La pesca marítima de recreo entra en 2026 en una etapa de mayor control documental. La normativa europea exige que quienes practican esta actividad estén registrados y que determinadas capturas se registren y notifiquen mediante un sistema electrónico habilitado, con el propósito de mejorar el seguimiento y la trazabilidad de la presión pesquera recreativa.
En España, el instrumento elegido para canalizar ese registro es PescaREC, una aplicación oficial orientada a unificar el procedimiento. Está dirigida a pescadores con licencia en vigor, ya sea que pesquen desde tierra, embarcación, en modalidad submarina o mediante artefactos flotantes. Su descarga se ofrece de forma gratuita y se plantea como un servicio público para homogeneizar el cumplimiento. El sistema se organiza como un parte digital por jornada, con información suficiente para comprobar qué se ha hecho y qué se ha capturado.
El calendario y el alcance conviene leerlos con atención. El uso será obligatorio desde el 10 de enero de 2026 o, si la orden estatal que lo establezca se publica más tarde en el BOE, desde esa fecha posterior. Además, la declaración diaria se vincula a determinadas especies incluidas en la normativa vigente, por lo que no todas las capturas entran necesariamente en el mismo nivel de obligación, dependiendo de cómo estén catalogadas.
Cómo registrarse y declarar una salida sin contratiempos
El inicio pasa por el alta. Para registrarse se solicita el documento identificativo con el que se tramitó la licencia, y los datos de esa autorización, como el número y la fecha, de modo que el perfil quede asociado a una licencia de pesca marítima de recreo válida. Esta vinculación es la base sobre la que se construyen las declaraciones posteriores.
Una vez dentro, la aplicación trabaja alrededor de la salida. Se registra la jornada antes de comenzar, y al terminar se completa la declaración de capturas, consignando la especie y datos como talla y peso. También se declaran las liberaciones, es decir, las piezas devueltas al mar. Si no se obtiene ninguna captura, debe registrarse igualmente la salida y marcar cero capturas, porque el deber es informar de la actividad, no solo del resultado.
La operativa contempla, además, un matiz relevante, no es estrictamente necesario que la persona pescadora disponga del dispositivo con la aplicación instalada. La declaración puede delegarse en otra persona física o jurídica debidamente autorizada para actuar en su nombre. Esta opción busca evitar exclusiones por brecha digital o por falta de cobertura durante una jornada. En algunas explicaciones del sistema también se menciona un margen para completar el parte tras la captura, pensado para facilitar el registro cuando no se puede hacer en el momento.
PescaREC no se limita al formulario.
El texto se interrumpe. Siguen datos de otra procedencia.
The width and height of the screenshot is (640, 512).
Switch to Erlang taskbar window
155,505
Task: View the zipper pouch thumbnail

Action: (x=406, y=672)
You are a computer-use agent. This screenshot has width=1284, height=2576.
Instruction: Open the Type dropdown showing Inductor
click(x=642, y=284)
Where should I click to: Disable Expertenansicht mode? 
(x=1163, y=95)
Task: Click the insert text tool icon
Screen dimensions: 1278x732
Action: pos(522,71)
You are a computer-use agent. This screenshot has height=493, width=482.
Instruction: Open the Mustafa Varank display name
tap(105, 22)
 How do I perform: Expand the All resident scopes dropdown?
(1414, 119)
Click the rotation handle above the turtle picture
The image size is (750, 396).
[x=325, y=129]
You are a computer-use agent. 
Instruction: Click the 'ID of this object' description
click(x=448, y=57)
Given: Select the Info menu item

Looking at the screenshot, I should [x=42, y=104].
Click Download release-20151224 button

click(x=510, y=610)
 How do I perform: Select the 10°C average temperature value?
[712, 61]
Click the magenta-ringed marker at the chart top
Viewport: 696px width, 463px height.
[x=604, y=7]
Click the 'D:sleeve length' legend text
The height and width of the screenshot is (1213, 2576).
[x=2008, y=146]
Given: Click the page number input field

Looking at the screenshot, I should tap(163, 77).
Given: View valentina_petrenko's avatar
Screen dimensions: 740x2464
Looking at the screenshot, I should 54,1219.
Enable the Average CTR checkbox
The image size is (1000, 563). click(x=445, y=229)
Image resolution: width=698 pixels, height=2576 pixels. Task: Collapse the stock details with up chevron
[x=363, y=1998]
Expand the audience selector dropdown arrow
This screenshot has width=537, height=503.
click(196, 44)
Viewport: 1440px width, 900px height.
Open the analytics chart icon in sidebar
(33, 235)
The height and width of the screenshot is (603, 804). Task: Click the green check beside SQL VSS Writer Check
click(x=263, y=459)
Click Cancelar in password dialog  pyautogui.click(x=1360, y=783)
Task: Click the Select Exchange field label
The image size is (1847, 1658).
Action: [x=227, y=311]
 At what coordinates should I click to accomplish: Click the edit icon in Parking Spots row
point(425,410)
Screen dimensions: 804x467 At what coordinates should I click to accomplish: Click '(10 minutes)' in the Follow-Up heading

Incluye información práctica para reducir errores y apoyar el cumplimiento, fotografías de especies, referencias sobre tallas mínimas nacionales, listados de especies prohibidas, avisos sobre posibles cierres de pesquerías, y recordatorios relacionados con autorizaciones. En conjunto, pretende que el usuario tenga en la misma herramienta el registro y, a la vez, una guía para evitar fallos habituales.
Otro punto clave es el de las autorizaciones. La aplicación es también la vía habilitada para solicitar la autorización específica vinculada a la captura y suelta de especies con medidas de protección diferenciada, unificando el trámite dentro de un canal electrónico común. En términos prácticos, quien necesite ese permiso debe tramitarlo desde la propia herramienta y conservarlo actualizado según lo que exijan las reglas aplicables.
Con cada declaración, la información se integra en un sistema centralizado, lo que facilita el análisis agregado y la coherencia con las exigencias comunitarias. En paralelo, gana importancia utilizar siempre canales oficiales para descargar la aplicación y consultar las instrucciones, evitando confusiones con páginas no institucionales que puedan ofrecer información incompleta o desactualizada.
La consecuencia práctica es clara, PescaREC convierte el cumplimiento en un hábito diario. Registrar la salida, anotar capturas y sueltas, y cerrar la jornada con la declaración reduce el riesgo de errores y de posibles sanciones, y contribuye a que la gestión de tallas, vedas y medidas de conservación se apoye en datos comparables. Para quien pesca con frecuencia, interiorizar el proceso desde el principio será la mejor forma de llegar a 2026 con el procedimiento asumido y sin sobresaltos.